Даюнов моментально угадывал наклонности и слабости женщины и действовал наверняка — расчетливо и неторопливо, чтобы раньше времени не вспугнуть объект увлечения. Неторопливость в его действиях необходимо подчеркнуть особо, так как при его неуемном темпераменте сдерживаться было крайне трудно. Тем не менее, каким-то невероятным усилием это ему удавалось. Точно опытный садовник, он терпеливо ждал, когда плод созреет, когда его вкусовые качества достигнут наивысшей кондиции, и тогда уже жадно набрасывался на него.
Случалось, какой-нибудь экзотический плод созревал слишком медленно и доставлял Даюнову немало хлопот, ему приходилось применять массу дополнительных усилий (в виде цветов, подарков, стихотворных посланий), после чего все-таки доводил плод до полного созревания, но затем, в отместку капризному созданию природы, сразу его не ел, только надкусывал и некоторое время смаковал; проще говоря, доводил влюбленную особу до иступления, иссушающей страсти, а иногда, чтобы продлить ее мучения, и ненадолго исчезал.
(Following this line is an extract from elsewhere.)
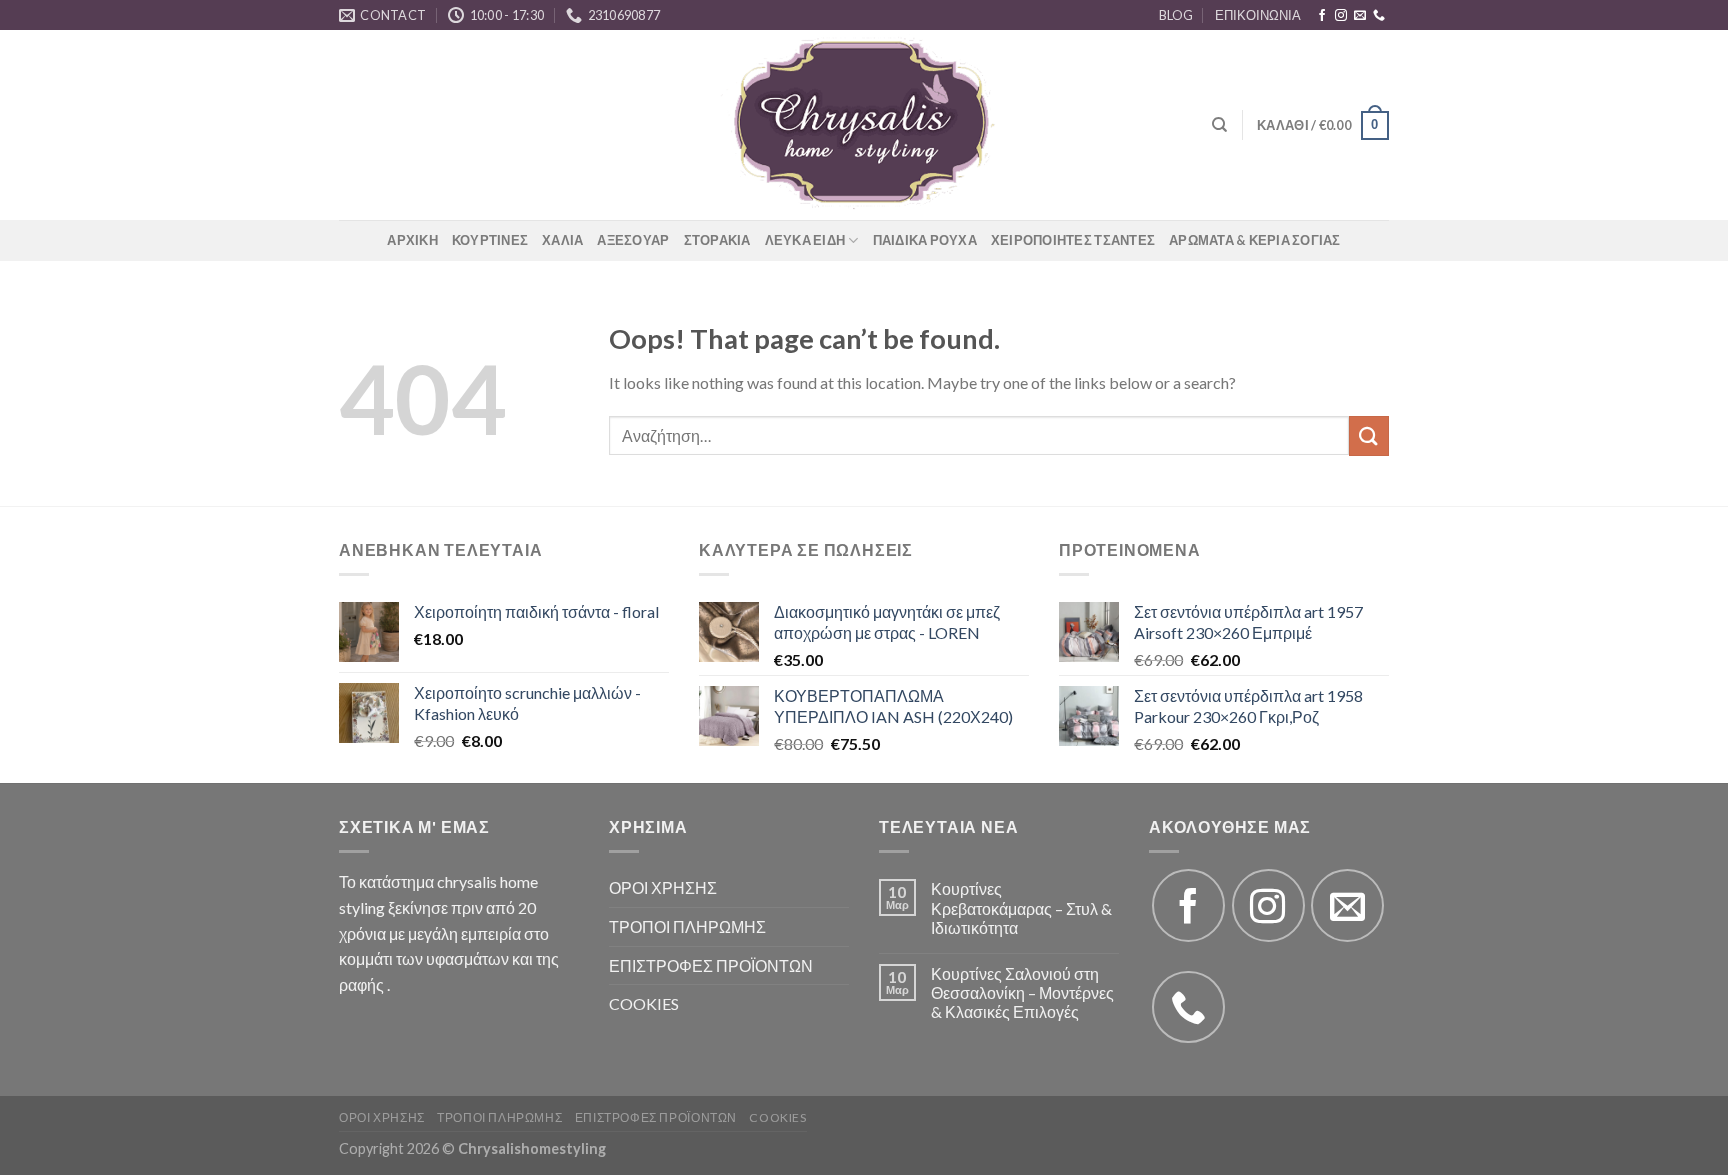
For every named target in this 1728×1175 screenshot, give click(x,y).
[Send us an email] (1360, 16)
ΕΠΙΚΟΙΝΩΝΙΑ (1258, 15)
Добившись своего, Даюнов терял интерес к текущему роману и искал новый, но время от времени объявлялся. Он никого не терял из вида, часто обзванивал бывших любовниц, посылал им открытки — это была тяжелейшая работа, поскольку его записная книжка напоминала словарь Даля. Впрочем, эта работа не была Даюнову в тягость, ведь любовные игры являлись всем смыслом его жизни, он совершенно искренне считал, что «опутывать женщин в роман» — самое увлекательное занятие на свете и что на это не жалко потратить лучшие годы, другими словами — тот, кто на это ухлопал жизнь, прожил не зря, жизнь таких счастливцев романтична от начала до конца.